**PROVIDED DATA:**

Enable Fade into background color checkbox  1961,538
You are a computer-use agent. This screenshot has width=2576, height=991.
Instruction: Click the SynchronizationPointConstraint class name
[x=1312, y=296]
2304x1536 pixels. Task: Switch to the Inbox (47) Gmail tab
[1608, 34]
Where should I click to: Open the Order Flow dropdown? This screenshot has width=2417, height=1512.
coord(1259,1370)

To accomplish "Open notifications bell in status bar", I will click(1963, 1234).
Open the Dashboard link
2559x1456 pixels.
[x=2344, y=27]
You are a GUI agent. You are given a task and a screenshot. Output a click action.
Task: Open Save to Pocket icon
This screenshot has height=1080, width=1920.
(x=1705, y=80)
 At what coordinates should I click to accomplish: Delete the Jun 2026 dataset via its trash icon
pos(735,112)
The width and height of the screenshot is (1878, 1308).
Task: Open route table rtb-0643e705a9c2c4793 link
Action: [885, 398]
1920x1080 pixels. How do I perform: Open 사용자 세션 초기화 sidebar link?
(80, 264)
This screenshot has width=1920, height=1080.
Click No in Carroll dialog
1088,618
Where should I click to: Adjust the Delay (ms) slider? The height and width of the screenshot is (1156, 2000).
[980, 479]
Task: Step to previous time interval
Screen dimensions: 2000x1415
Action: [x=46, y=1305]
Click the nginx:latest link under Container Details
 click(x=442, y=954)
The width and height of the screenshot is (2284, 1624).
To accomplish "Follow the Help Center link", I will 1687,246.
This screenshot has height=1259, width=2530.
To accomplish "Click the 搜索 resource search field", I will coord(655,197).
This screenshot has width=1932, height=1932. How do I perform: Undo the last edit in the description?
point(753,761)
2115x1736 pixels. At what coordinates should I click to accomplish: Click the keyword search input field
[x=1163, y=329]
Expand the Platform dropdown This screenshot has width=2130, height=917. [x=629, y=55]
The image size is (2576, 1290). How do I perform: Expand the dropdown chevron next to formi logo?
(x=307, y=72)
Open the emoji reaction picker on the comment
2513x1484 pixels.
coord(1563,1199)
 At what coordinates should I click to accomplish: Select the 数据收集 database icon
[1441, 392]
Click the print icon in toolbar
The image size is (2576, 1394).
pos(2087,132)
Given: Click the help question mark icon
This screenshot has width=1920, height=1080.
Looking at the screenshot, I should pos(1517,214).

**WHAT YOU ARE ASKED TO DO:**
All lines from the one with "At what coordinates should I click to accomplish: Select" to the end of the records must be set down exactly. Skip every line before it.

**EXPECTED OUTPUT:**
 At what coordinates should I click to accomplish: Select the 数据收集 database icon
[1441, 392]
Click the print icon in toolbar
The image size is (2576, 1394).
pos(2087,132)
Given: Click the help question mark icon
This screenshot has width=1920, height=1080.
Looking at the screenshot, I should pos(1517,214).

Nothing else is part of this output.